#### DATA SHOWN

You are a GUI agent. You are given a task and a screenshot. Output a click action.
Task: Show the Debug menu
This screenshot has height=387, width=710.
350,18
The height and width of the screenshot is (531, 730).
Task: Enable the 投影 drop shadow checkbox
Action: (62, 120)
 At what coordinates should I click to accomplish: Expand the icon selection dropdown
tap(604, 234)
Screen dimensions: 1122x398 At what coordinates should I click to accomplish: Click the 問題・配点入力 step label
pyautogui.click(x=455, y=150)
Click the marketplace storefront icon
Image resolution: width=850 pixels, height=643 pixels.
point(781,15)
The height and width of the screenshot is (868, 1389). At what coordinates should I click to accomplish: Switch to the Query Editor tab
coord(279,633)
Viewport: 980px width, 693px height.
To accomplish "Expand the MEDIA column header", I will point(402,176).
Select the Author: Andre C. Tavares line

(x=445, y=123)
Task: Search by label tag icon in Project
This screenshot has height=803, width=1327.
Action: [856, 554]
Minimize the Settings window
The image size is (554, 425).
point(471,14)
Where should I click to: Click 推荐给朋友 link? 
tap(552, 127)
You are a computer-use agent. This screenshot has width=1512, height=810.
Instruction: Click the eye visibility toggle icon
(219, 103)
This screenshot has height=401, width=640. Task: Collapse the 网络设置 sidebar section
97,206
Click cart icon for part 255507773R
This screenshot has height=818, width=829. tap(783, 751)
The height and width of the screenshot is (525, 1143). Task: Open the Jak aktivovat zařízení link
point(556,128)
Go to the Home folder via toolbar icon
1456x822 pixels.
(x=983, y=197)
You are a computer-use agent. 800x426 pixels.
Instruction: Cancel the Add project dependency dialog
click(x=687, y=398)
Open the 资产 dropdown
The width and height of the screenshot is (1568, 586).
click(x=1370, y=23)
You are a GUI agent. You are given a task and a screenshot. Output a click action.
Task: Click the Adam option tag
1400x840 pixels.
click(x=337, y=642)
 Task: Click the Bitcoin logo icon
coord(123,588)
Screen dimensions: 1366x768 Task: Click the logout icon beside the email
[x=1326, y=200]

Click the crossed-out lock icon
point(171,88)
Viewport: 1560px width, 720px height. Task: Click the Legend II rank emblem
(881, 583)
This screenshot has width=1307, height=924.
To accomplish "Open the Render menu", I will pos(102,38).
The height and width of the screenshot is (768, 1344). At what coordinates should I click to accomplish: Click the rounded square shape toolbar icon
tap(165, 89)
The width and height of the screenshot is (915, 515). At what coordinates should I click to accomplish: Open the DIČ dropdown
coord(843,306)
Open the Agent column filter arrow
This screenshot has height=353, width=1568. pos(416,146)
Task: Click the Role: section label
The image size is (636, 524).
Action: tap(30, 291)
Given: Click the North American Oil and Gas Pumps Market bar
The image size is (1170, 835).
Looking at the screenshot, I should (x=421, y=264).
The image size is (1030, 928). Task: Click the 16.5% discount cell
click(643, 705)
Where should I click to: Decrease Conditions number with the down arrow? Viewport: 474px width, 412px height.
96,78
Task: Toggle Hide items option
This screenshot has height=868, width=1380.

########

(WHAT IS NEEDED): Transcribe the records exactly as given.

(PROBLEM SOLUTION):
You are a GUI agent. You are given a task and a screenshot. Output a click action.
Task: Show the Debug menu
This screenshot has height=387, width=710.
350,18
The height and width of the screenshot is (531, 730).
Task: Enable the 投影 drop shadow checkbox
Action: (62, 120)
 At what coordinates should I click to accomplish: Expand the icon selection dropdown
tap(604, 234)
Screen dimensions: 1122x398 At what coordinates should I click to accomplish: Click the 問題・配点入力 step label
pyautogui.click(x=455, y=150)
Click the marketplace storefront icon
Image resolution: width=850 pixels, height=643 pixels.
point(781,15)
The height and width of the screenshot is (868, 1389). At what coordinates should I click to accomplish: Switch to the Query Editor tab
coord(279,633)
Viewport: 980px width, 693px height.
To accomplish "Expand the MEDIA column header", I will point(402,176).
Select the Author: Andre C. Tavares line

(x=445, y=123)
Task: Search by label tag icon in Project
This screenshot has height=803, width=1327.
Action: [856, 554]
Minimize the Settings window
The image size is (554, 425).
point(471,14)
Where should I click to: Click 推荐给朋友 link? 
tap(552, 127)
You are a computer-use agent. This screenshot has width=1512, height=810.
Instruction: Click the eye visibility toggle icon
(219, 103)
This screenshot has height=401, width=640. Task: Collapse the 网络设置 sidebar section
97,206
Click cart icon for part 255507773R
This screenshot has height=818, width=829. tap(783, 751)
The height and width of the screenshot is (525, 1143). Task: Open the Jak aktivovat zařízení link
point(556,128)
Go to the Home folder via toolbar icon
1456x822 pixels.
(x=983, y=197)
You are a computer-use agent. 800x426 pixels.
Instruction: Cancel the Add project dependency dialog
click(x=687, y=398)
Open the 资产 dropdown
The width and height of the screenshot is (1568, 586).
click(x=1370, y=23)
You are a GUI agent. You are given a task and a screenshot. Output a click action.
Task: Click the Adam option tag
1400x840 pixels.
click(x=337, y=642)
 Task: Click the Bitcoin logo icon
coord(123,588)
Screen dimensions: 1366x768 Task: Click the logout icon beside the email
[x=1326, y=200]

Click the crossed-out lock icon
point(171,88)
Viewport: 1560px width, 720px height. Task: Click the Legend II rank emblem
(881, 583)
This screenshot has width=1307, height=924.
To accomplish "Open the Render menu", I will pos(102,38).
The height and width of the screenshot is (768, 1344). At what coordinates should I click to accomplish: Click the rounded square shape toolbar icon
tap(165, 89)
The width and height of the screenshot is (915, 515). At what coordinates should I click to accomplish: Open the DIČ dropdown
coord(843,306)
Open the Agent column filter arrow
This screenshot has height=353, width=1568. pos(416,146)
Task: Click the Role: section label
The image size is (636, 524).
Action: tap(30, 291)
Given: Click the North American Oil and Gas Pumps Market bar
The image size is (1170, 835).
Looking at the screenshot, I should (x=421, y=264).
The image size is (1030, 928). Task: Click the 16.5% discount cell
click(643, 705)
Where should I click to: Decrease Conditions number with the down arrow? Viewport: 474px width, 412px height.
96,78
Task: Toggle Hide items option
This screenshot has height=868, width=1380.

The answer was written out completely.